Debojit Saha, a struggling singer from Silchar, Assam, got a new lease of life after winning Zee’s ‘Sa Re Ga Ma Pa’.
Prashant Tamang from Darjeeling, Amit Paul from Shillong, Emon Chatterjee from Kolkata and Antara Mitra from Maslandapur, a West Bengal town in North 24-Parganas, too realised their big dreams on different seasons of ‘Indian Idol’.
With time reality shows became bigger and better.
After musicals came talent hunt shows like ‘Fame Gurukul’, ‘India’s Best: Cinestars Ki Khoj’ and reality shows ‘Bigg Boss’, ‘Roadies’, ‘Chotey Ustad’ and ‘Laughter Challenge’.
Zee reportedly invested Rs.100 crore in ‘Cinestars Ki Khoj’. The catch was the winner will get to star in three films to be produced by Zee Telefilms for a combined budget of Rs.20 crore.

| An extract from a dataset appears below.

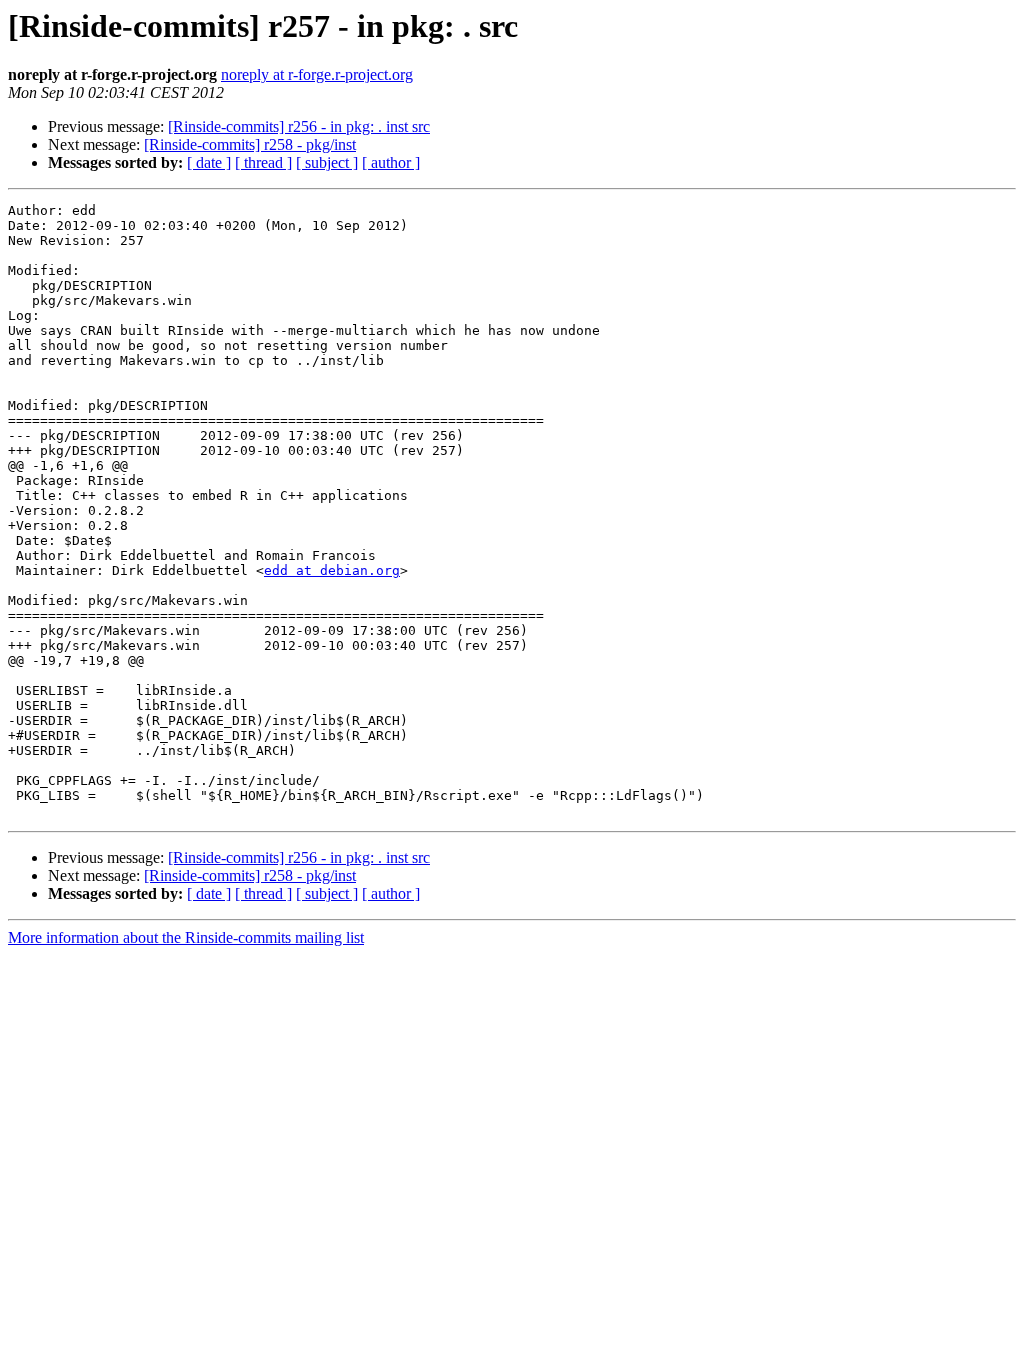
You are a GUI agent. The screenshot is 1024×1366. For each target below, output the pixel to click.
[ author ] (391, 162)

According to reports, in the capital alone, 21,000 people turned up for the auditions while Mumbai saw a crowd of 12,000. Other cities didn’t lag behind with 6,000 participants on an average including aspirants from places like Pathankot and neighbouring towns.
The window for the not-so-fortunate lot also broadened with shows like ‘Chak De Shahar Di Kudiyaan Te Gali De Gunde’ and ‘Zing Ne Bana Di Jodi’ that featured a group of small town boys trying to woo uptown girls.
‘Most of the talents are found in the small town. I have been organising workshops in the smallest cities possible and to my surprise I have seen amazing talents there,’ said Sandip Soparrkar, who judged ‘Chak De…’ on 9X.
‘In bigger cities, opportunities are aplenty, but small town people have less options. And programmes like ‘Chak De’ really give the small towners a big platform to showcase their talent,’ added the internationally acclaimed choreographer who is currently in the judges’ panel of Zee TV’s children’s dance reality show ‘Dance India Dance Li’l Masters’.
Anurag Bedi, business head, Zing, told IANS: ‘What is more filmy than a love story of a small town guy and a high society girl? This concept had given birth to our reality show ‘Zing Ne Bana Di Jodi’ that increased our connect with audiences in smaller towns.’
‘Zing Ne…’ had eight couples being tested on grounds of compatibility for the grand prize of Rs.200,000 for a pair and an opportunity for them to host a show on the channel.
Winning is not important.
There are some like Meiyang Chang from Dhanbad in Jharkhand and Ankita Lokande from Nagpur who made it big despite losing the crown.
Raju Srivastava, who hails from Kanpur, worked with Kalyanji Anandji, Bappi Lahiri and Nitin Mukesh for stage shows, but he got his due only after participating in the comedy show ‘The Great Indian Laughter Challenge’.
The small screen is knocking vigorously at the doors in small cities.